Writers of the Cambodian Diaspora: Panel Discussion
Thursday, September 20, 6pm
Three Cambodian-born writers—Tararith Kho, Bunkong Tuon, and Chath pierSath—will read from their work and participate in a discussion moderated by Cathy J. Schlund-Vials, Professor of English and Asian/Asian American Studies and Associate Dean for Humanities and Diversity, Equity, and Inclusion at the University of Connecticut.
The writers will talk about their unique experiences as political émigrés or refugees and how these experiences inform their work. This program is co-organized with Consequence Magazine and the Center for Gender, Race, and Area Studies at Clark University.
Friday, September 21, 5-10pm
The Sprinkler Factory, located at 38 Harlow St, Worcester in Worcester, hosts a social gathering in honor of the visiting artists.
About the Indochina Arts Partnership
Established in 1987 by David Thomas, a Vietnam veteran, the Indochina Arts Partnership (IAP) is an organization for art, cultural, and educational exchanges between the United States and Vietnam. Since its founding, the IAP has supported more than 70 artists and cultural representatives through our residency program. The organization’s early success includes important exhibitions namely “As Seen from Both Sides” (1991), “Seven Pillars” (1994), and “An Ocean Apart” (1995), which introduced Vietnamese artists to the American audience for the first time after the war. Since 2016, IAP furthers the discussions of arts among artists in countries of Southeast Asia, creating cross-sectorial partnerships, and supports projects that promote cultural diversity.
About the Southeast Asian Coalition of Central Massachusetts
The Southeast Asian Coalition of Central Massachusetts, Inc. (SEAC) was founded in 1999 to address the lack of culturally and linguistically appropriate support services for Southeast Asian immigrants and refugees in Central Massachusetts, which include Laotians, Cambodians, Nepalese, Bhutanese, Burmese, and Vietnamese. SEAC’s mission is to help Southeast Asians in Central Massachusetts successfully integrate into mainstream society, thrive, and become contributing citizens while maintaining their unique cultural identity. SEAC provides assistance with more than 10,000 client visits annually, reaches 6,000 people at public events, and offers a robust cultural program to help strengthen the local Asian community and bring healing to displaced refugees and immigrants. In 2015, SEAC earned the Massachusetts Non-Profit Network Excellence Award for the small non-profit category.
About the Worcester Art Museum
Founded in 1896, the Worcester Art Museum’s encyclopedic 38,000 piece collection covers 51 centuries of art. Highlights include the Medieval Chapter House, Renaissance Court, and Worcester Hunt Mosaic, as well as the recently integrated John Woodman Higgins Armory Collection of arms and armor.
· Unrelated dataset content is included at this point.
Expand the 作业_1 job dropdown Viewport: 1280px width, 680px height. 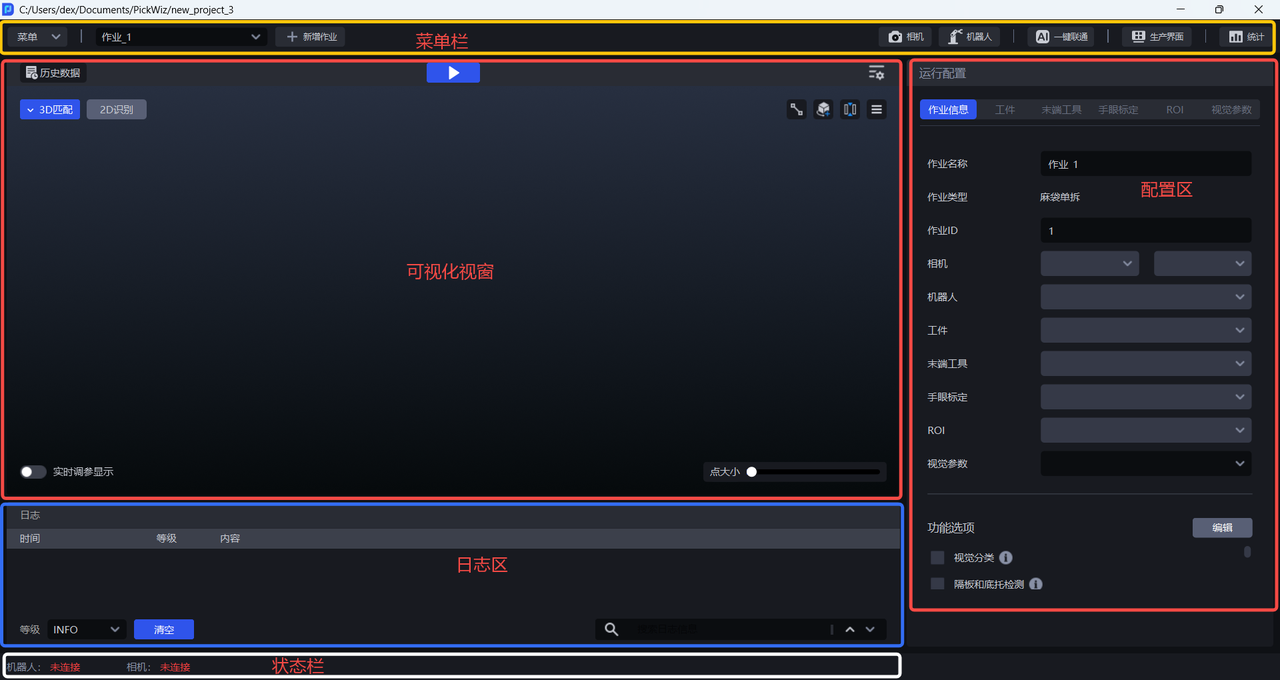click(180, 37)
The Museum is internationally known for its collection of European and American art. It was the first in America to acquire paintings by Monet and Gauguin and one of the first to exhibit photography as fine art.
As the first U.S. museum to focus on collaborating with local schools, it has been at the forefront of engaging audiences and giving them a meaningful and personal experience for over a century.
The Worcester Art Museum, located at 55 Salisbury Street in Worcester, MA, is open Wednesday Sunday from 10 a.m. to 4 p.m. and every third Thursday from 10 a.m. to 8 p.m.
Admission is $16 for adults, $6 for children 4-17, $14 for seniors 65+, and $14 for college students with ID.